* [Текст]
▬▬▬▬▬▬

В этой рамке сибирской музыки вы можете сказать, что конкретный город сейчас отвечает за конкретный жанр?
Особо, мне кажется, нет чётких привязок к тому, что вот есть в этом городе несколько групп, которые культивируют общую штуку. Я не вижу, чтобы это было явление коллективное с общей идеологией. Всё распадается на какие-то слои. Но, возможно, я не прав… (думает). На самом деле сообщества есть, и они, как правило, консолидируются вокруг каких-то мест, площадок. В Иркутске, например, есть панк-гараж «Глотка», где происходит околопанковское движение, но они очень широко подходят к этому понятию. У них нет общего звука, чтобы сказать: «Здесь ребята играют вот так». Они играют как попало, все в разные стороны, они трактуют панк как свободу и тотальное пренебрежение всеми правилами. И в Омске есть сцена такого нойз-панковского направления. Очень шумная, злая и отчаянная музыка. И сейчас вот омскую группу «Шумные и угрожающие выходки» начинает выносить на какой-то всероссийский уровень, про них начинают писать и хвалить. Они просто стояли в центре этой движухи, и это такой чистый DIY, абсолютно без денег, с дешевым пивом шумная панк история.
Красноярск?
Здесь есть довольно сильное сообщество, связанное с тяжелым металлом. Вот сейчас есть площадка — бар «Металлобаза». Есть электронное сообщество, в смысле, много каких-то творческих объединений, которые копают свою жанровую делянку.

▬▬▬▬▬▬

* [Исходные данные]
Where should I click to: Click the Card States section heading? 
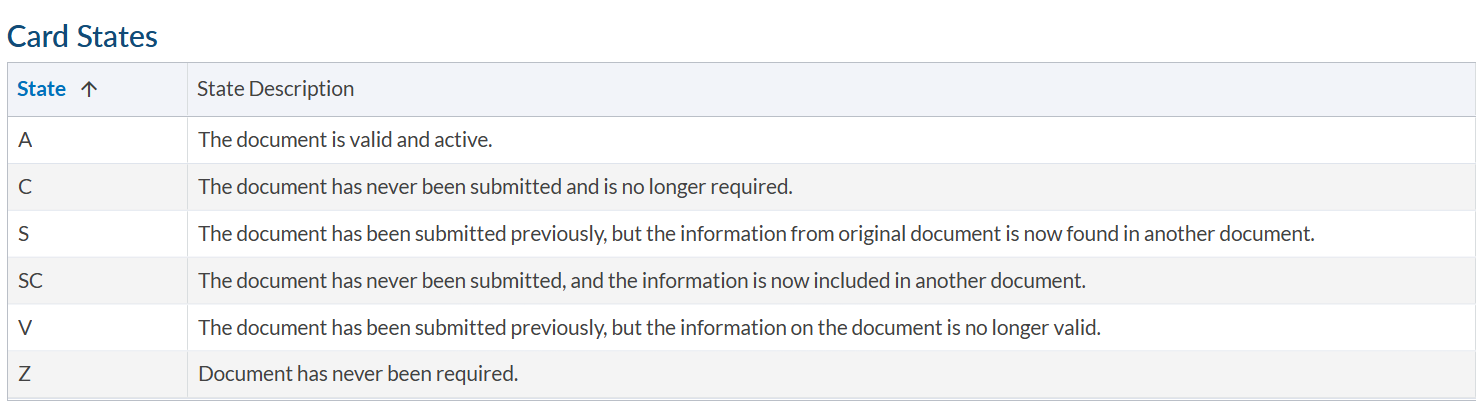click(83, 36)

▬▬▬▬▬▬

* [Задания к упражнению]
(a) Ответьте по интервью о сибирской музыке:
(i) Как называется панк-гараж в Иркутске?
(ii) Какую омскую группу начинают выводить на всероссийский уровень?
(iii) Как называется красноярский бар, связанный с тяжелым металлом?
(b) Продублируйте дословно фрагмент интервью о сибирской музыке, начиная со слов «Красноярск?» и продолжая до слов «свою жанровую делянку.» включительно.

* [Итоговые ответы]
(a)
(i) «Глотка».
(ii) «Шумные и угрожающие выходки».
(iii) «Металлобаза».

(b)
Красноярск?
Здесь есть довольно сильное сообщество, связанное с тяжелым металлом. Вот сейчас есть площадка — бар «Металлобаза». Есть электронное сообщество, в смысле, много каких-то творческих объединений, которые копают свою жанровую делянку.